The list of comorbidities included 42 children with GERD, 12 with history of prematurity, 9 with a neurologic condition, 8 with dysmorphic features, 7 with congenital cardiac defects, 3 with obesity, 2 with failure to thrive, and 1 with cyanosis.

There was a statistically significant difference in mean ages among the 3 subgroups of primary presentation (ANOVA P < .001) (Table). Children primarily presenting with S-SDB were particularly older (mean [SD] age, 46.0 [27.2] months), whereas the stridor group was slightly younger than the SwD group (3.5 [2.8] months and 4.8 [4.6] months, respectively). Differences in sex distribution (χ2P = .29) were not statistically significant between groups (Table). The stridor group had a 1.8:1 male to female ratio, and the S-SDB group had a 3.4:1 male to female ratio. However, boys and girls were equally represented in the SwD group.

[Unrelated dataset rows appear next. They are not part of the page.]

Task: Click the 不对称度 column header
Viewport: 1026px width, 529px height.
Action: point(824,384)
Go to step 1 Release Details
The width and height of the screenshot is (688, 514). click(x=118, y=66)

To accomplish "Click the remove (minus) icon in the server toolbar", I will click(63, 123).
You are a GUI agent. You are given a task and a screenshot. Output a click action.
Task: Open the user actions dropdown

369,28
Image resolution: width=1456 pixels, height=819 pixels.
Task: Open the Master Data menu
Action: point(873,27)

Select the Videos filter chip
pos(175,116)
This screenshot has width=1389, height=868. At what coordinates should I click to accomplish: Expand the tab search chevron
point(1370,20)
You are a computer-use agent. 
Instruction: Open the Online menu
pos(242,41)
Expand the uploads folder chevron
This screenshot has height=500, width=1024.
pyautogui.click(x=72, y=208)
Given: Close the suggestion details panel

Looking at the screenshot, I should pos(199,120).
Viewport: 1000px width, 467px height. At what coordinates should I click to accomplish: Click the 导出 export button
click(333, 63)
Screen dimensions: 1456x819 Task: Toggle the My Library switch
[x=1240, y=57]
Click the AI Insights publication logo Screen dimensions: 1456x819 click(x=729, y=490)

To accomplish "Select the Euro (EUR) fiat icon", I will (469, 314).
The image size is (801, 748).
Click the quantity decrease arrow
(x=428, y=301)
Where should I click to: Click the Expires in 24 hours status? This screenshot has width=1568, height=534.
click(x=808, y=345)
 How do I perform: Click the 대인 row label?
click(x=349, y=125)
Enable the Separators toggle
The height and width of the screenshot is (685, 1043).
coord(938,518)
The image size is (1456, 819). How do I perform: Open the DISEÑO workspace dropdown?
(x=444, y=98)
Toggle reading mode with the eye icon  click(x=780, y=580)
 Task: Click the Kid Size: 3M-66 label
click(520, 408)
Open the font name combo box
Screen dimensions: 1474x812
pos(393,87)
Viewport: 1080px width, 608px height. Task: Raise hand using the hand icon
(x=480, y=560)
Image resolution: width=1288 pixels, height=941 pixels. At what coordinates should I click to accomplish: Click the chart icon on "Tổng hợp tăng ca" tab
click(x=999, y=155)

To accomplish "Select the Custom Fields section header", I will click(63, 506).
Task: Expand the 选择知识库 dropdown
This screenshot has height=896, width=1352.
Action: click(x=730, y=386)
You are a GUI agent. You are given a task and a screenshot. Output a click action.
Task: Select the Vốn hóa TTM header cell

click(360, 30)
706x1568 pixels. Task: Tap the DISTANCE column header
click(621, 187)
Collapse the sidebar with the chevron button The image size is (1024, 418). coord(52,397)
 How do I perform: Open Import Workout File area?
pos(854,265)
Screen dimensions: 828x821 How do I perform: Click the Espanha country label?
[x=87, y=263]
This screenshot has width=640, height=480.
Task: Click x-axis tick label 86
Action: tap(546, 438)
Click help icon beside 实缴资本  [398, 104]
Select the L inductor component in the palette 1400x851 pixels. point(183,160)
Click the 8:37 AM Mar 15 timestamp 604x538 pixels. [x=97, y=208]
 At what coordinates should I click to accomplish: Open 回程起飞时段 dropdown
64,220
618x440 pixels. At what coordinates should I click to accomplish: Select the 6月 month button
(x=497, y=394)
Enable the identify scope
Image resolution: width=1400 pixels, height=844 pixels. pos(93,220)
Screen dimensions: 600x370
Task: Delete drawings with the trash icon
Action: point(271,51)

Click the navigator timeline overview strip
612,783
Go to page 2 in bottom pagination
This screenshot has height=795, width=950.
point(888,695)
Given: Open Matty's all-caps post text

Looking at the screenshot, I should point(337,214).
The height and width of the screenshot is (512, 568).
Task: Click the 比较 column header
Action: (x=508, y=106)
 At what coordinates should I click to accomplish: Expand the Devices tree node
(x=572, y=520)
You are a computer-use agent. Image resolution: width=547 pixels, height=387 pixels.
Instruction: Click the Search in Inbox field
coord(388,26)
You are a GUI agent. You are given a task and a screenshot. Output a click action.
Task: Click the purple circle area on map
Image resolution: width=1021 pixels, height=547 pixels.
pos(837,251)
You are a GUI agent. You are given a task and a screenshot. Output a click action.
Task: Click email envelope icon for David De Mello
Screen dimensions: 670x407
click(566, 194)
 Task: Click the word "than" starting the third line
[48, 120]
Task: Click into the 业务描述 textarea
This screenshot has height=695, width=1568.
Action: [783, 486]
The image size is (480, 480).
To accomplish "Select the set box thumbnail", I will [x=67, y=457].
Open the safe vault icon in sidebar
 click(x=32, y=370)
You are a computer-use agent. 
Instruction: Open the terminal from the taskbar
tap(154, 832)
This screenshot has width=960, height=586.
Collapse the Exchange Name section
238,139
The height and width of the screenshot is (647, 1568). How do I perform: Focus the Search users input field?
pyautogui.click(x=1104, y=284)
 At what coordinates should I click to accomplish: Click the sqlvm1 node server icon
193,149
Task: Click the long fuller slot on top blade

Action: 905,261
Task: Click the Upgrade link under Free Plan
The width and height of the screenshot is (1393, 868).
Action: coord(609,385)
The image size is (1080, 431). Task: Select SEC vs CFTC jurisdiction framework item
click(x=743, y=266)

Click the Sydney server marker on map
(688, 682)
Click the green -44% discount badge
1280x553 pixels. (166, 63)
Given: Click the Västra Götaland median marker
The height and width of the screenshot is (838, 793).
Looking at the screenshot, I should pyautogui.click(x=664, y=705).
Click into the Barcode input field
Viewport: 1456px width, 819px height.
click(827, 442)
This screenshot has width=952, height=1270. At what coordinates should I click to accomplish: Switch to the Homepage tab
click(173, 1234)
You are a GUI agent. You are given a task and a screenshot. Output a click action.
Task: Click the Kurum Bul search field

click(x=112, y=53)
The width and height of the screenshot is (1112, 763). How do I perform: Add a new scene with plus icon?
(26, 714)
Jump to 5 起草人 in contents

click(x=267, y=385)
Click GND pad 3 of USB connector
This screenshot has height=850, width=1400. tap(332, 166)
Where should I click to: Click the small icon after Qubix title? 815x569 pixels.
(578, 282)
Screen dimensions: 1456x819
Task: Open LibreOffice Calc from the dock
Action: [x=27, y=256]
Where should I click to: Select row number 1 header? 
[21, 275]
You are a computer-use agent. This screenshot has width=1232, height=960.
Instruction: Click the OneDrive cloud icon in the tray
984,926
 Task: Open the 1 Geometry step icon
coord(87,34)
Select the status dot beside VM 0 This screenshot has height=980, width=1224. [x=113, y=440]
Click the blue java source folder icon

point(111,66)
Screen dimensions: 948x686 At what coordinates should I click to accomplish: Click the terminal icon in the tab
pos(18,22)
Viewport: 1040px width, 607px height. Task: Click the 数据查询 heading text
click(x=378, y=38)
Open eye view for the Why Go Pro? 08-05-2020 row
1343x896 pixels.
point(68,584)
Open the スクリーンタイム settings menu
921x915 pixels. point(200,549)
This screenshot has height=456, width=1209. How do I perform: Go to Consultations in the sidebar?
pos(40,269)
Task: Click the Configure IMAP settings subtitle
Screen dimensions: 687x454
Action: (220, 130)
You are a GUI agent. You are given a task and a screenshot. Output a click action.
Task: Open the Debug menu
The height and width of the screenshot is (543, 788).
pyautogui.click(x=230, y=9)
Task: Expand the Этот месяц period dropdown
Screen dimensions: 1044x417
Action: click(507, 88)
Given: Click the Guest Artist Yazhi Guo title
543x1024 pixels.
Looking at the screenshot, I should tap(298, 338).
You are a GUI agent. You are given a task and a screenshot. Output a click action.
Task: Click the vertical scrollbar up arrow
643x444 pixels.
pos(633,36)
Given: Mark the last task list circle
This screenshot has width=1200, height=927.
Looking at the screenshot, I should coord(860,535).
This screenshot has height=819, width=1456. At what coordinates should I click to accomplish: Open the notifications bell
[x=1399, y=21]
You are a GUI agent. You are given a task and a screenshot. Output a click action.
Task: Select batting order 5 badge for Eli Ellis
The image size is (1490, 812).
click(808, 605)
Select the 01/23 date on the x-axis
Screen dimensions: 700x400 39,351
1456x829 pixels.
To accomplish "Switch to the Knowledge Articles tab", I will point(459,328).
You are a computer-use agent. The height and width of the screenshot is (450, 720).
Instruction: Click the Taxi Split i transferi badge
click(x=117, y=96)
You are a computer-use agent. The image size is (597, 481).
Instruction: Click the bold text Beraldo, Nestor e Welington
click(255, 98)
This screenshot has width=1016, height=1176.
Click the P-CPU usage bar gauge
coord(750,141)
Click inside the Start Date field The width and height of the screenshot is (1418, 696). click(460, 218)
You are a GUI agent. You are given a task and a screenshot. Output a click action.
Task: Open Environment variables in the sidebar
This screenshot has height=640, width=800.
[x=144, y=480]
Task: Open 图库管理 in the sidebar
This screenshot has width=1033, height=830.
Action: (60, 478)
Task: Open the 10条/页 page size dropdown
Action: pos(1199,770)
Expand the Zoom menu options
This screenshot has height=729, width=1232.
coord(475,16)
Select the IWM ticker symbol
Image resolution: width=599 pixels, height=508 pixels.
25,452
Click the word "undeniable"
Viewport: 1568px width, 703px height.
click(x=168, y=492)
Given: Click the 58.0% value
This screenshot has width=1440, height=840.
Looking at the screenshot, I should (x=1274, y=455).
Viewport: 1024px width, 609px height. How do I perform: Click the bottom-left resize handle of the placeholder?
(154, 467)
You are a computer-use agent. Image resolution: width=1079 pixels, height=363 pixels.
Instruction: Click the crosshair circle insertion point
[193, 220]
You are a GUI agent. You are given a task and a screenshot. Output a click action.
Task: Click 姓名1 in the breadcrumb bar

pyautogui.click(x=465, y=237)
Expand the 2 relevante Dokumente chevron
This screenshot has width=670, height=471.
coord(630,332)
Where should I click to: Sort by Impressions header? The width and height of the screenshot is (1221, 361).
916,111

Table Graphic Jump LocationTable.  Comparison of Subgroup Characteristics

Thirty-one children (55%) from the stridor group, 6 (27%) with S-SDB, and 4 (40%) with SwD required surgical management with supraglottoplasty. The difference in proportion of children undergoing supraglottoplasty was not statistically significant between subgroups (χ2P = .07).

Twelve children underwent both tonsillectomy and adenoidectomy; 5 children had adenoidectomies; 1 had a tonsillectomy; and 1 had a lingual tonsillectomy. Of these 19 children, 8 had supraglottoplasties as well. The majority of these 19 children presented primarily with S-SDB, although 3 had initially presented with stridor and 1 with SwD.

The types of LM found in each subgroup of primary presentation are shown in Figure 3. Of the children presenting primarily with stridor, 27 had type 1, 28 had type 2, and 1 had type 3. In the S-SDB group, 15 children had type 1, 4 had type 2, and 3 had type 3. For the 10 children presenting with SwD, 5 had type 1, 4 had type 2, and 1 had type 3. The difference in proportion of types of LM was statistically significant between stridor and atypical presentations (S-SDB or SwD) (χ2P < .05). Types 1 and 3 appeared relatively more frequently in the S-SDB group.

Place holder to copy figure label and caption
Figure 3.
Distribution of Types of Laryngomalacia by Primary Presentation

Types of laryngomalacia assigned according to the classification system of Olney et al.16 S-SDB indicates snoring and/or sleep-disordered breathing; St, stridor; SwD, swallowing dysfunction.

Graphic Jump Location

Some of the patients in the series were previously reported by Thevasagayam et al9 in a series looking at the prevalence of LM in children presenting with SDB. Also, the 88 children included in this series overlap with the cross-sectional observational study by Rifai et al20 on secondary airway lesions in LM.

The demographics of our study population are comparable to those of other series depicting variations of presentation of LM. Our study, with a 1.9:1 male to female ratio, is consistent with the male predominance reported in other LM series.9,14,15 The mean (SD) age of 14.5 (23.0) months is older than the age in those series describing classic laryngomalacia presentations.14,15

Currently published large series of LM describe classic or congenital LM.14,15 These series report that 100% of patients presented with stridor. In contrast to the current work, these studies exclude those patients presenting atypically or at an older age. Our results portray a very different picture of LM as a whole. While stridor was the most common primary presentation, 36% of children presented with SwD or S-SDB, and 24% of children did not have concomitant stridor or any history of it. We believe that this is more representative of LM taken as a whole in an otolaryngology practice.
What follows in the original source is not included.